§ EXTRACTED TEXT:
┄┄┄┄┄┄┄┄┄┄┄┄┄┄┄┄┄┄┄┄

Former Dodgers center-fielder Willie Davis was found dead in his Glendale, CA home today. He was 69. According to reports from the LAPD in today’s Los Angeles Times, Davis appeared to have died of natural causes.
The Dodgers issued the following statement from Frank McCourt this afternoon:
“Willie Davis went from a local talent at Roosevelt High School to a World Champion center fielder for the Dodgers in just a few years and many of his records still stand today. He was beloved by generations of Dodger fans and remains one of the most talented players ever to wear the Dodger uniform. Having spent time with him over the past six years, I know how proud he was to have been a Dodger. He will surely be missed and our sincere thoughts are with his children during this difficult time.”

┄┄┄┄┄┄┄┄┄┄┄┄┄┄┄┄┄┄┄┄

§ SET PROBLEM 1: According to the news item about Willie Davis's death, what was his age when he died?
§ SET PROBLEM 2: Write the next few sentences of the news item about Willie Davis, beginning after the statement from Frank McCourt.

Click-target data
┄┄┄┄┄┄┄┄┄┄┄┄┄┄┄┄┄┄┄┄

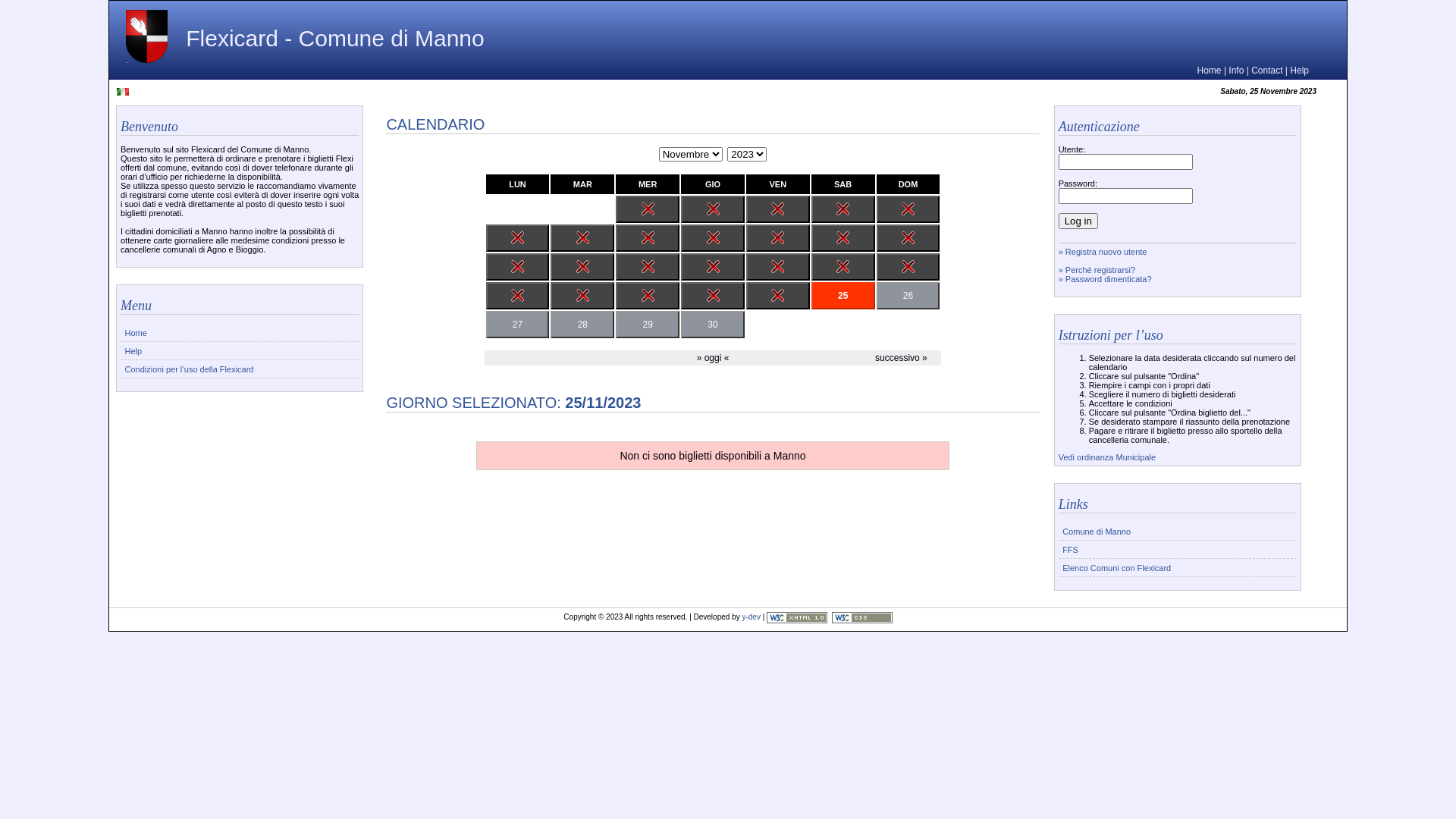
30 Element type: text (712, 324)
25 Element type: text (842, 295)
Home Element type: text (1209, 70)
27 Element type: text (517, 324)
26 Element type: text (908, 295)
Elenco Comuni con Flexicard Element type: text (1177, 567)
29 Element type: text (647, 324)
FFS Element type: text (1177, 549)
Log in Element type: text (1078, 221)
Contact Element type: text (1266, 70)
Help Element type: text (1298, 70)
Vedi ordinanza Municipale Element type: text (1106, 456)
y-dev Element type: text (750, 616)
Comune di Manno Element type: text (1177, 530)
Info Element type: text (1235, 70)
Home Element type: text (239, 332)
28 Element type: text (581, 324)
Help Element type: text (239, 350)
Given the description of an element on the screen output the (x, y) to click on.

┄┄┄┄┄┄┄┄┄┄┄┄┄┄┄┄┄┄┄┄

§ FINAL ANSWER 1: He was 69.

§ FINAL ANSWER 2:
I think Steve Dilbeck’s blog post remembering the good, the bad and the expectations (placed on by fans and of himself) Willie Davis is really something, and worth a read by everyone who visits this blog. A brief quote is below:
He was a remarkable athlete who did some remarkable things for the Dodgers. Yet somehow with Willie, it seemed less about what he accomplished and more about what he did not.……..
He couldn’t hit as well as Tommy Davis, steal like Maury Wills. Didn’t have the commanding presence of Sandy Koufax or Don Drysdale. He seemed more a role player on the great Dodgers teams of the ’60s, though his flashes of greatness only seemed to leave others yearning for more.
Willie was called up when he was only 20 and played 13 years with the Dodgers, 17 major-league seasons overall. And when he passed away Tuesday, he was still the Los Angeles Dodgers all-time leader in hits, extra-base hits, total bases, plate appearances and triples.
He had a deep voice, distinctive laugh. For a man others claimed was always in search of himself as a player, he gave off the appearance of easy-going happiness.
He won three Gold Gloves, stole 20 or more bases 13 times, still holds the L.A. Dodgers record for his 13-game hitting streak and was twice an All-Star.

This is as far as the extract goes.